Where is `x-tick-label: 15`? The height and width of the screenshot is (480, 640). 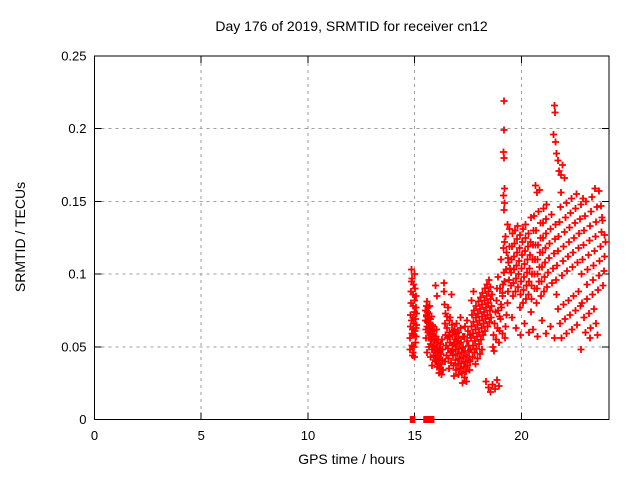
x-tick-label: 15 is located at coordinates (414, 436).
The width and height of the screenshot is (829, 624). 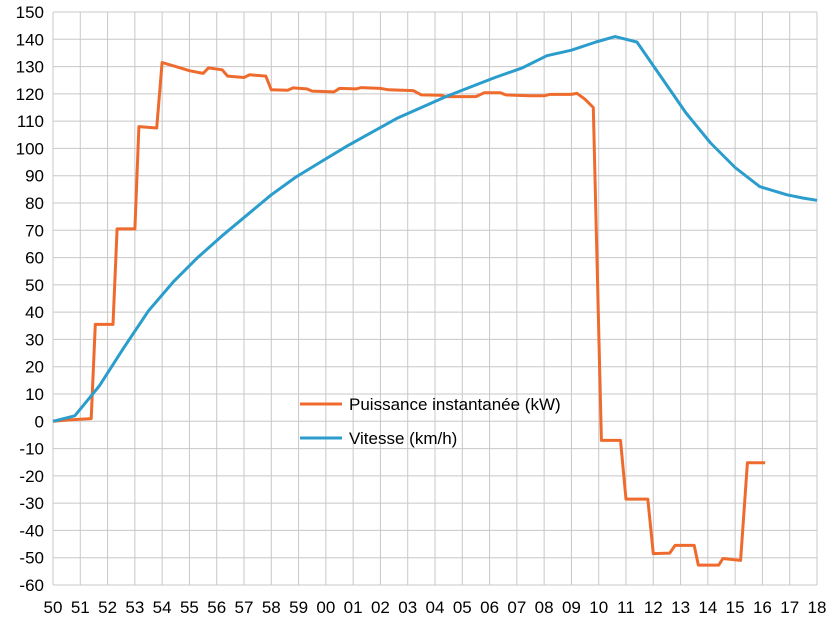 What do you see at coordinates (298, 608) in the screenshot?
I see `x-tick-label: 59` at bounding box center [298, 608].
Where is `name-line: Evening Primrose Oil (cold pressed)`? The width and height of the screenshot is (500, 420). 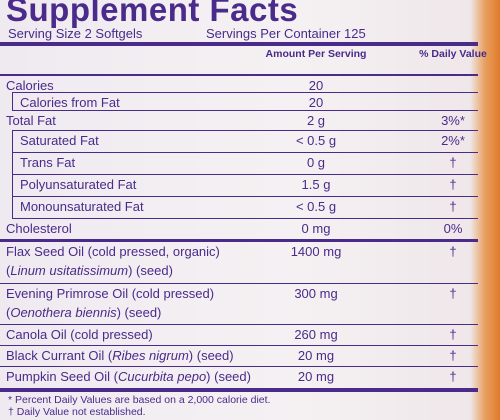
name-line: Evening Primrose Oil (cold pressed) is located at coordinates (110, 294).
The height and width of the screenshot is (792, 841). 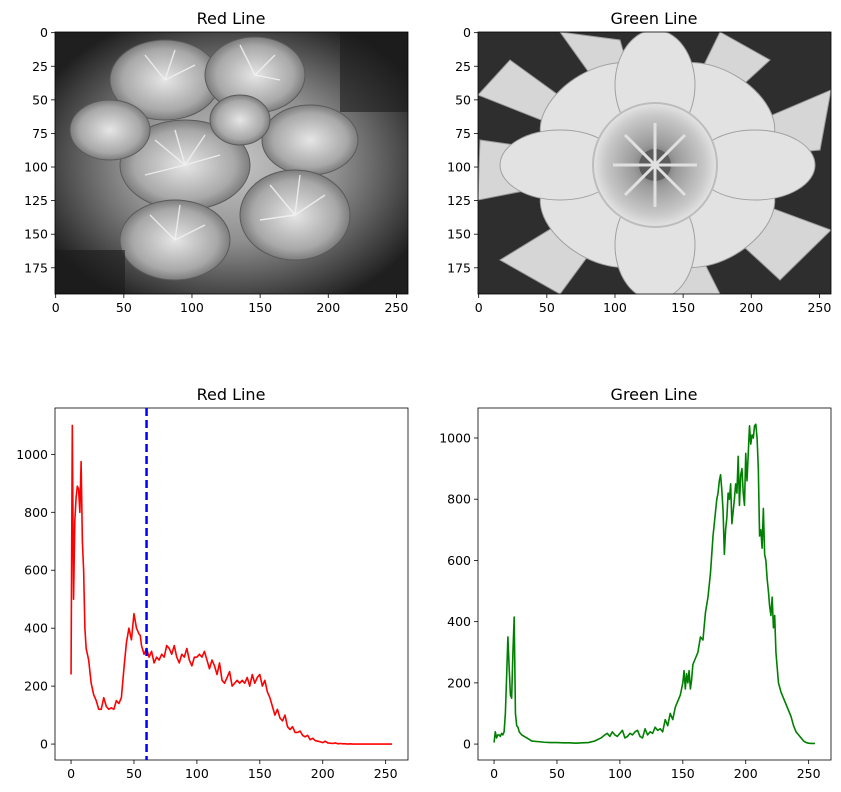 What do you see at coordinates (36, 628) in the screenshot?
I see `panel-3-ytick-label: 400` at bounding box center [36, 628].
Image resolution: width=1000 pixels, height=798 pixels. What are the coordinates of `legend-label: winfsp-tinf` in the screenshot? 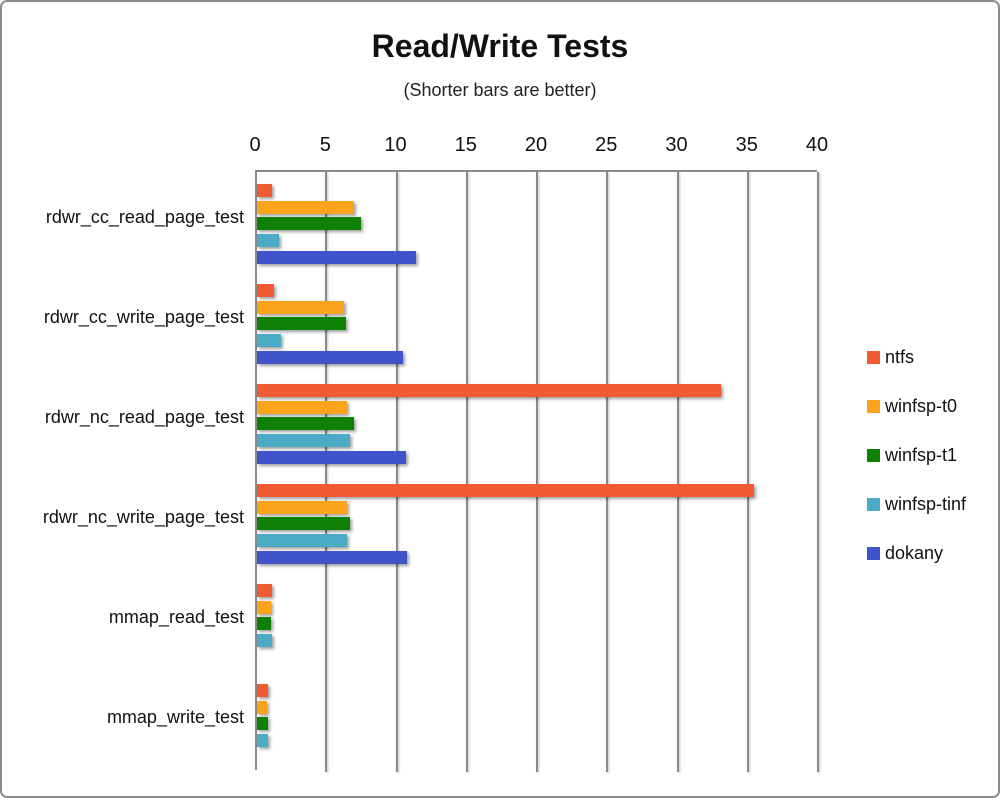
***
● WORK REQUEST
Extract the data word for word, starting with the line that contains "is (500, 420)." and going on through the line that contains "name-line: Evening Primrose Oil (cold pressed) is", and leave out the pictures.

● ANSWER
Where is `name-line: Evening Primrose Oil (cold pressed)`? The width and height of the screenshot is (500, 420). 
name-line: Evening Primrose Oil (cold pressed) is located at coordinates (110, 294).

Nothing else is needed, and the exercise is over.